Is Barack Obama the presidential-wannabe darling of academe?
College employees gave him more money than they gave to any other 2008 presidential contender in the first half of the year, according to an analysis by the Center for Responsive Politics. They contributed a total of $1.46-million to Mr. Obama, a Democratic U.S. senator from Illinois, through June 30.
Mr. Obama is also outshining other candidates on Facebook and MySpace, the online social-networking sites that are popular among college students and recent graduates.
Mr. Obama has logged more than 136,000 supporters on his Facebook page and more than 167,000 friends on his official and unofficial MySpace profiles, according to the TechPresident Web site. On both tallies, he is top among all presidential contenders.
Hillary Rodham Clinton, the Democratic U.S. senator from New York, comes in second on both counts, and Ron Paul, a Republican U.S. representative from Texas, comes in third.
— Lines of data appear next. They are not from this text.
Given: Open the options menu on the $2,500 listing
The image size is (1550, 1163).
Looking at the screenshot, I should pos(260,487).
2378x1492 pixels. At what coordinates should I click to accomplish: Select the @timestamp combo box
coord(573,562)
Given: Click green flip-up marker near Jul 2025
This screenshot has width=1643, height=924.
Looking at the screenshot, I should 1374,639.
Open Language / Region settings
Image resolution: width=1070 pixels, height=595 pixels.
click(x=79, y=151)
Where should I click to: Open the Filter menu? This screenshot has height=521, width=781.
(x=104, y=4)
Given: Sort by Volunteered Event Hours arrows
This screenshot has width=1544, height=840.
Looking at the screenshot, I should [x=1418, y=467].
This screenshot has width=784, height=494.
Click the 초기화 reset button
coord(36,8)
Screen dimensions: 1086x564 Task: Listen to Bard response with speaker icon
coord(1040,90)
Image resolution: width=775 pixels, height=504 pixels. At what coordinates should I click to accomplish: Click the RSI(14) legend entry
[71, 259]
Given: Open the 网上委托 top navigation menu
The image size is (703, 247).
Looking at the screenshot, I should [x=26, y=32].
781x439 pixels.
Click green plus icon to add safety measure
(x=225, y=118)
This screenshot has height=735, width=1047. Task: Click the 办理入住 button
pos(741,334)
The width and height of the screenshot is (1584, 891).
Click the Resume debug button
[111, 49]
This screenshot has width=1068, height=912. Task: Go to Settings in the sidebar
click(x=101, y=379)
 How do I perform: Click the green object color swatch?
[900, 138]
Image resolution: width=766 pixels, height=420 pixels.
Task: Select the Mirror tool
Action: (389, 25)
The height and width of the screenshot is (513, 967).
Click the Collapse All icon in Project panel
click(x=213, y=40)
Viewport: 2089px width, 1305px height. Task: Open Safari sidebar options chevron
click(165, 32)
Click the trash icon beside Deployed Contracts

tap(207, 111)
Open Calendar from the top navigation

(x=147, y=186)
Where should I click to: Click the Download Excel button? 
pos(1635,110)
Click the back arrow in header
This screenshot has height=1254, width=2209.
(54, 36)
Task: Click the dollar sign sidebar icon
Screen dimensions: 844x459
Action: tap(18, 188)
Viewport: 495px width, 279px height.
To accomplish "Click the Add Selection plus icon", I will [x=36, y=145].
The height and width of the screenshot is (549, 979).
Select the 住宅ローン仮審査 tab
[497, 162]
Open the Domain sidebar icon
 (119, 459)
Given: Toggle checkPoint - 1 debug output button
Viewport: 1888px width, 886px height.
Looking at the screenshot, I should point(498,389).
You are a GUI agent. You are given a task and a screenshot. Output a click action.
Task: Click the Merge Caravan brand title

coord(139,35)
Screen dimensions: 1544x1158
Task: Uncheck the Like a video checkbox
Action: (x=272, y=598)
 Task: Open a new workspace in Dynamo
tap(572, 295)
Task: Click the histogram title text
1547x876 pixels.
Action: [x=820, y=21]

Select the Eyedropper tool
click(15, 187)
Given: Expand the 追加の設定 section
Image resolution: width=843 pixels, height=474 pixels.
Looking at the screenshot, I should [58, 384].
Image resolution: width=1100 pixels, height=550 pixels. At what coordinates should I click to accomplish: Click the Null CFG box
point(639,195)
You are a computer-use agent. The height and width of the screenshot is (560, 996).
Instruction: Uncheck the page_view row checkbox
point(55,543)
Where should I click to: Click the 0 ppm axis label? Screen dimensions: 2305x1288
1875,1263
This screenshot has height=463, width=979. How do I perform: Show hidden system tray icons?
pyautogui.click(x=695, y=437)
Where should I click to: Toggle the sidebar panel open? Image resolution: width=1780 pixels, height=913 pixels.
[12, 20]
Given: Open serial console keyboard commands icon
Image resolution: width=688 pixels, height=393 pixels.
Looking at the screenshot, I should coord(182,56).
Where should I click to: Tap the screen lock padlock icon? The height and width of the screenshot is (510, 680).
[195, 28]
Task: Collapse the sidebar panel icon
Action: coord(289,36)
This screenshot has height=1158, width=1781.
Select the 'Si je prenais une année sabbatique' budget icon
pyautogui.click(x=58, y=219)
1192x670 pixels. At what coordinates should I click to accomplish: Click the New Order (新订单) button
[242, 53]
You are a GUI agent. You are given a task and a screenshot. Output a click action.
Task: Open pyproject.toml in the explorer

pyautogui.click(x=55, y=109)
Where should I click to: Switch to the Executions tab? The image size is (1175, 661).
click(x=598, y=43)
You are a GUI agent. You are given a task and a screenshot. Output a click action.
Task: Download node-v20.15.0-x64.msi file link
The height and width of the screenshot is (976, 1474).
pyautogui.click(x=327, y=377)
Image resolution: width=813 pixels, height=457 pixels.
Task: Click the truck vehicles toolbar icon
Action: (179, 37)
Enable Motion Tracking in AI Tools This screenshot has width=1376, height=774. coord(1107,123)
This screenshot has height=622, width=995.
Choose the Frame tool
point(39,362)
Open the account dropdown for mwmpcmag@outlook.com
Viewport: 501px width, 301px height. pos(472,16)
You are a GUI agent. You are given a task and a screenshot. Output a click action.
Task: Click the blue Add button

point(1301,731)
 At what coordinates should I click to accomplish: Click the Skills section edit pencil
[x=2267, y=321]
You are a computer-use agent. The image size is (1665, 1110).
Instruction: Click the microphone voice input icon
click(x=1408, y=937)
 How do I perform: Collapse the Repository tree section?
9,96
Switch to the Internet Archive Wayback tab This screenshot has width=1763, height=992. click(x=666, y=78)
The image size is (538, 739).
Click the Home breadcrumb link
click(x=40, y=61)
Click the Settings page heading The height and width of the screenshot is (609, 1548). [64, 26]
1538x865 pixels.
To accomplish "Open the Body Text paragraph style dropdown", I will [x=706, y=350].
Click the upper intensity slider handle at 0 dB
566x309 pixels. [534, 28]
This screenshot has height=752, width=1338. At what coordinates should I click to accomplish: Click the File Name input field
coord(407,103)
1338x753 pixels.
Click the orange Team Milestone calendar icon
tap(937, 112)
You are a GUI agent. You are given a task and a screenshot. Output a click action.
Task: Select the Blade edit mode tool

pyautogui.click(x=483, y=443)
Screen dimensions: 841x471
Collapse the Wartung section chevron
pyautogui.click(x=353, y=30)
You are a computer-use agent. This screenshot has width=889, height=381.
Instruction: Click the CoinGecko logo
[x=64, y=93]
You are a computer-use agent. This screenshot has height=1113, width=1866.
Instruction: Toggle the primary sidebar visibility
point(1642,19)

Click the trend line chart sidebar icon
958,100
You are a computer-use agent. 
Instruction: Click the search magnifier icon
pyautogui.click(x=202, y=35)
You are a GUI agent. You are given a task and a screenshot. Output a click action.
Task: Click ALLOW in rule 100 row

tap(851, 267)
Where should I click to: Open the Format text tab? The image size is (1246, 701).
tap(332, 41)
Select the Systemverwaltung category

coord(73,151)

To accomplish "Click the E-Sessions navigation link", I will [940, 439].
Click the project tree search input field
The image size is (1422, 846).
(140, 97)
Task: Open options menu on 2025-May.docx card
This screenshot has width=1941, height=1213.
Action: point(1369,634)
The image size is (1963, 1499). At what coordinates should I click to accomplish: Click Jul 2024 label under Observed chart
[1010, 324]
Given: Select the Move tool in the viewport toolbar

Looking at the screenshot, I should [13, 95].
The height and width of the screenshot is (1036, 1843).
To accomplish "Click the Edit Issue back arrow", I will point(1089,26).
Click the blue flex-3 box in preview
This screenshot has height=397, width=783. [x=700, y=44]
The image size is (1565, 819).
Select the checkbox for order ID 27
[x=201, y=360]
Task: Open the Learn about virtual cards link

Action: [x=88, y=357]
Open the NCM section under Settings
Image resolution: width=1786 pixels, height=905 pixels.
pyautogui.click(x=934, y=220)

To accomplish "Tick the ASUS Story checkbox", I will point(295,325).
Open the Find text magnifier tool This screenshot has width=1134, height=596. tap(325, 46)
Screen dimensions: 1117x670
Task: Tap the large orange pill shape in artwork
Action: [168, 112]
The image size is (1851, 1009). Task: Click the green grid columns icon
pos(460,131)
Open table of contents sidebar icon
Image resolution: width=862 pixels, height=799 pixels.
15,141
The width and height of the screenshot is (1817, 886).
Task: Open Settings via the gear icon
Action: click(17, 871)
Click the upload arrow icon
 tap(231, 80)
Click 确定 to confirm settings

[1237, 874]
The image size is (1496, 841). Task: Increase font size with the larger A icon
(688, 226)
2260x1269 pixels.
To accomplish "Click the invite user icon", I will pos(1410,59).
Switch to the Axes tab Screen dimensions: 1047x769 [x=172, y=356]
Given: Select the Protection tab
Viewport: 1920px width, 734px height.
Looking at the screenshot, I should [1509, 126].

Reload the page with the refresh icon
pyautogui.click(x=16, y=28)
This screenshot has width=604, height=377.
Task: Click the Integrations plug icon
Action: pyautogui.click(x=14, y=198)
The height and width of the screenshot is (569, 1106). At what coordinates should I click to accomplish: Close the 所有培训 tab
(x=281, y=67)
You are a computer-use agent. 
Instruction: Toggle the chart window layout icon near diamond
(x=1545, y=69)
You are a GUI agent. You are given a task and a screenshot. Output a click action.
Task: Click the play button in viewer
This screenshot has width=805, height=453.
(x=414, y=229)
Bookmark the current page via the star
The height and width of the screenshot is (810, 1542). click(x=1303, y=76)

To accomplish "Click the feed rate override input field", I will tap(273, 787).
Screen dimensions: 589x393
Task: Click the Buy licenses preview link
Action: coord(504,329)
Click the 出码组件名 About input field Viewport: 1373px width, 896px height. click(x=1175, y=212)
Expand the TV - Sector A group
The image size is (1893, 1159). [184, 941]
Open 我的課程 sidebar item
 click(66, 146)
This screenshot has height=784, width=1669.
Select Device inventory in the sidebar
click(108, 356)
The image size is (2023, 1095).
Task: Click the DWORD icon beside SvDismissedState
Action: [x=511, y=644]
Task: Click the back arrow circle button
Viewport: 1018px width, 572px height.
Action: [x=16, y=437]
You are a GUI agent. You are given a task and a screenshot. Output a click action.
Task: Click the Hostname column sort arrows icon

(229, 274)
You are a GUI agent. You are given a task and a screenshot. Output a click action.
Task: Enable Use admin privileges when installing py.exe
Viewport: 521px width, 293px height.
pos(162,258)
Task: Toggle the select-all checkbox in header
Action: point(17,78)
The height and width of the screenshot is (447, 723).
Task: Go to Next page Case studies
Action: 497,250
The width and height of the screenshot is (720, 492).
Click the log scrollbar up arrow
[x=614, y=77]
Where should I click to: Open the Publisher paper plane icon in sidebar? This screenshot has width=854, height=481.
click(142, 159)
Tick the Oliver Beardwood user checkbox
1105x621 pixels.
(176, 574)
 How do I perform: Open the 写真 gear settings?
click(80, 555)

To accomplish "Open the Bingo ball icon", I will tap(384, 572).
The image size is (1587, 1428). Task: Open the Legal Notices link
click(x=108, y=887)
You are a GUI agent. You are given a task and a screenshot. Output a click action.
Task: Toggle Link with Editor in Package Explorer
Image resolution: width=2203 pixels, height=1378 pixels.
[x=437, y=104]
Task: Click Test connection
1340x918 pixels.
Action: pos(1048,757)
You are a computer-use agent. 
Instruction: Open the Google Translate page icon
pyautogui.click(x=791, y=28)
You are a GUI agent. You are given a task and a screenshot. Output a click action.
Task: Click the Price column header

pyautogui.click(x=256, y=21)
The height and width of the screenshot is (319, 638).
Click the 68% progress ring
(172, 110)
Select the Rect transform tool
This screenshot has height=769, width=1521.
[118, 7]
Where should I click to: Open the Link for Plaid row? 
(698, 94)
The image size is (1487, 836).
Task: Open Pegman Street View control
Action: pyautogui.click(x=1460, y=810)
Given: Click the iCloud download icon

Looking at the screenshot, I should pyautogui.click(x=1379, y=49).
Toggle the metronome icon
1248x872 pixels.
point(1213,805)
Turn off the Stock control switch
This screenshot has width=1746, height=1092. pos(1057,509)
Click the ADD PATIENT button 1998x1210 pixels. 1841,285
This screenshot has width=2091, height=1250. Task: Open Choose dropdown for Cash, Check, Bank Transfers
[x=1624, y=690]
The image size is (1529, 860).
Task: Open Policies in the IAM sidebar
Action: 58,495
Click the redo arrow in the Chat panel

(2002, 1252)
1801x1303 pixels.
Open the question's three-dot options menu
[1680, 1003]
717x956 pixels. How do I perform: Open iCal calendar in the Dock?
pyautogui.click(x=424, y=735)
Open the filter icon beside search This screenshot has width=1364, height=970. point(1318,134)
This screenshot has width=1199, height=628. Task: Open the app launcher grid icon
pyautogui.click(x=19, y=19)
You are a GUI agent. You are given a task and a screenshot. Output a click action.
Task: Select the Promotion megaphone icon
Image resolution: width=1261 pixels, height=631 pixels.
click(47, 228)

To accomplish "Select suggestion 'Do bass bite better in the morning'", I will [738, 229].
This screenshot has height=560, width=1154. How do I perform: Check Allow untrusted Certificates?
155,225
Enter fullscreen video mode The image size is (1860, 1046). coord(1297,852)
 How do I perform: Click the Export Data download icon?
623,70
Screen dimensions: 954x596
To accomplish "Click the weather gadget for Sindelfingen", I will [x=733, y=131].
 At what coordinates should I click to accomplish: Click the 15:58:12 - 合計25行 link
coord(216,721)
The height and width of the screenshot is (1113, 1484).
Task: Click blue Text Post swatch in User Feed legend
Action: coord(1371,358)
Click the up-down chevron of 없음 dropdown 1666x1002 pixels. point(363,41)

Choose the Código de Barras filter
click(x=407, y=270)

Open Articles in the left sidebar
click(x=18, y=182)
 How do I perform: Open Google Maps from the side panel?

Meanwhile, it also turns out that the theology professoriate apparently “digs Barack Obama,” according to Jacques Berlinerblau, an associate professor at Georgetown University.
But, as Mr. Berlinerblau reminds us in his blog item, all this praise from the ivory tower may not say much about Mr. Obama’s prospects in the primaries: “Of course, the types of politicians who mesmerize the theology professors,” he writes, “are rarely the ones who sway the American electorate.”